やはり代表作になるのだろうなぁ

「徳川女刑罰史」と「やさぐれ姐御伝総括リンチ」の2本はやり石井輝男監督の代表作になるのだろうなぁ。監督の代名詞ともいうべき『エログロ』要素が最もキチンと盛り込まれているから当然なのだろう。

しかし、以外や「徳川〜」はタイトルバックこそグロテスクに女の首をたたき切ったりして見せるが、本編(3話のいわゆるオムニバス映画)は『偏愛』『女の嫉妬』『男の執念』というそれぞれに根底のテーマを設けているので、そのドラマ性に惹かれる。

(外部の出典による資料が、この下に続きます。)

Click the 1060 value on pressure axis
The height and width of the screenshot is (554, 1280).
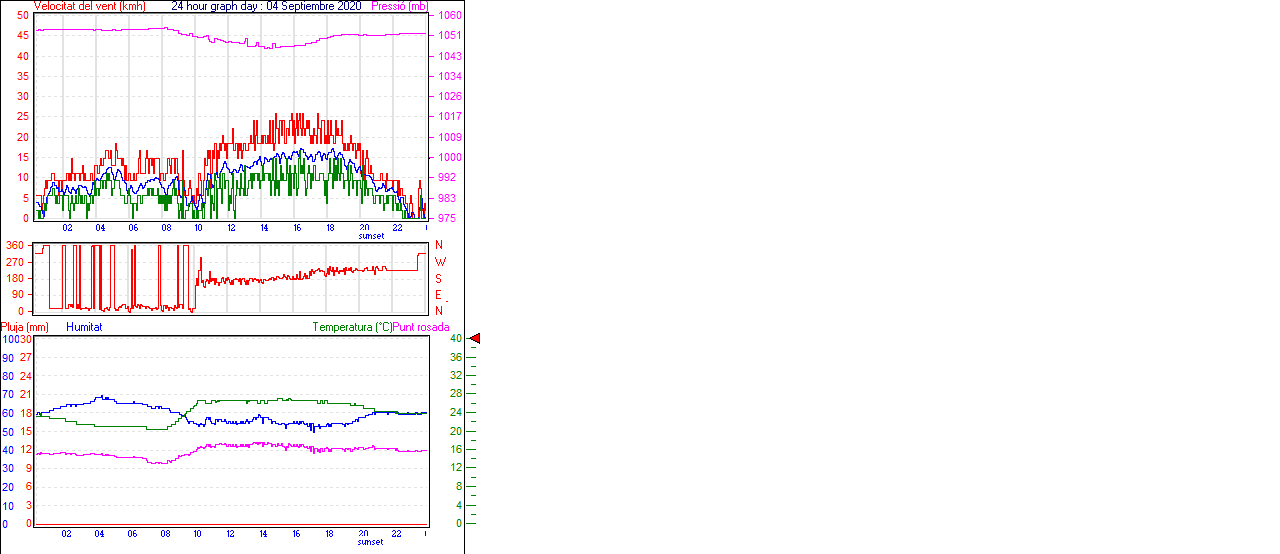449,16
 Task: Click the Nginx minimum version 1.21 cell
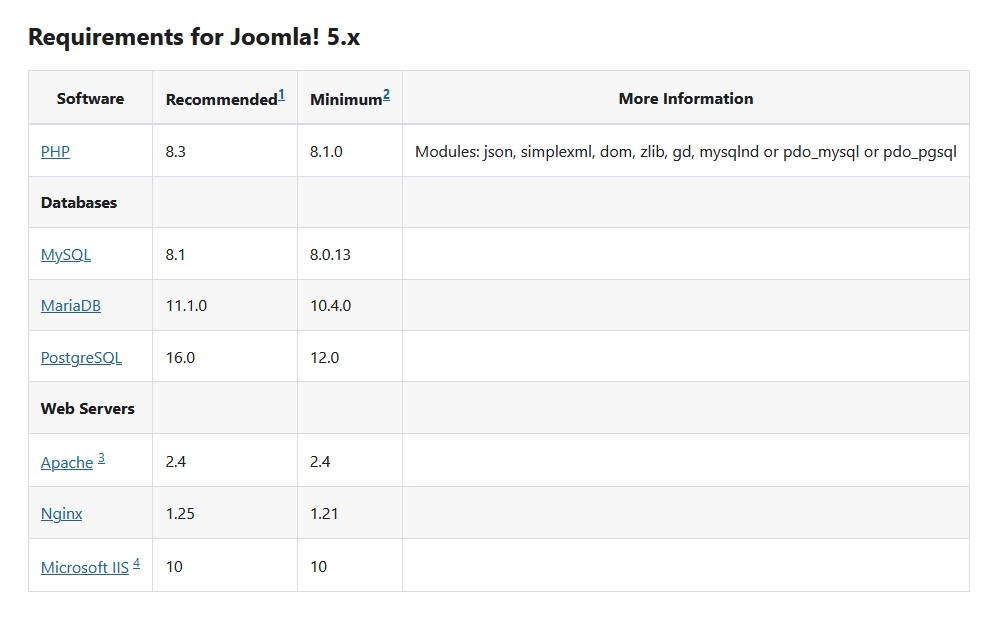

第1話のいわゆる近親相姦もの。よく見れば長屋ものでもある。エロは兄の怪我を直したい一身の妹が金で上田吉二郎に強姦されるあたりで、グロはご法度である近親相姦を白状させられそうになる『縛りと責め』であるが、基本は兄妹の偏愛。ラストの妹の死刑の方法の逆さ十字架での、満潮死刑は、あの鈴木則文監督の「徳川セックス禁止令」で将軍がサンドラ・ジュリアンを殺すのと同じ方法でビックリ!

第2話の尼さんの嫉妬で、同じ尼の股間に火棒押し付けの刑が劇中一番のグロいシーンかもしれない。しかしこの2話目の前半はエロで、男を求める尼さんのシーンが(剃髪した女体というやつですね)そそるというもの。

3話目は「闇の中の魑魅魍魎」の刺青版ともいうべき、小池朝雄扮する江戸で1番の彫物師が理想の女の肌に、本当の責め苦の表情をもった『絵』を彫る話。全3話通じて出てくる渡辺文雄演ずる拷問狂いの代官が、この彫物師とともに長崎へ行ってキリシタン取締りと称して、外人女を攻め抜く。その表情を狂ったように女の肌に彫っていく彫物師。この3話目が一番エログロご都合主義ではない“一世一代の彫物”へのこだわりが物語の前提にあり納得させられるのであった。

ともあれ、そこには人間がもつ感情の果てに、様々な悲劇が待っているという一貫した構成があり、やはり石井監督の手腕の巧みさを見ることが出来る。

そして「〜総括リンチ」(全共闘世代から取ってつけたタイトルだろう。よって中身とはあまり関係ない)はポルノ版「緋牡丹博徒」というべき傑作で、これぞ(まあ知られたことだが)タランティーノが丸ごと「キル・ビル」真似した有名なラストの格闘がある。そもそもタイトルバックのスローモーションの格闘シーンからして「緋牡丹〜」ですよね(なんの巻だったか失念!)。そしてこれぞ石井監督の代表作と共に池玲子さんの代表作でもあるますね。

実は当時の東映二大ポルノ女優では、池さんより杉本美樹のほうが好きだったが、今になってそのスケール感もボディも演技も池さんのほうに軍配があがっていたんじゃないかと思っているのですよ。首に赤いマフラーを巻いた女軍団はケッコー仮面の原型でしょ。その女軍団と猪の鹿お蝶(池)がやくざの麻薬運搬にまつわる悪事を暴き、最後の大乱闘(全員素っ裸!!)でやっつけるという痛快さだ。

作劇のテンポの見事さで、お蝶が若い日に恩を受けた親分(嵐寛寿郎!!)との過去や、その時に争いがあった親分とのタイマンでの賭場勝負など、仁侠映画としても描かれる部分はきっちり押えてあるのが嬉しい。まあ、やはりこれ見ずして石井輝男は語れないのが「〜総括リンチ」ですね。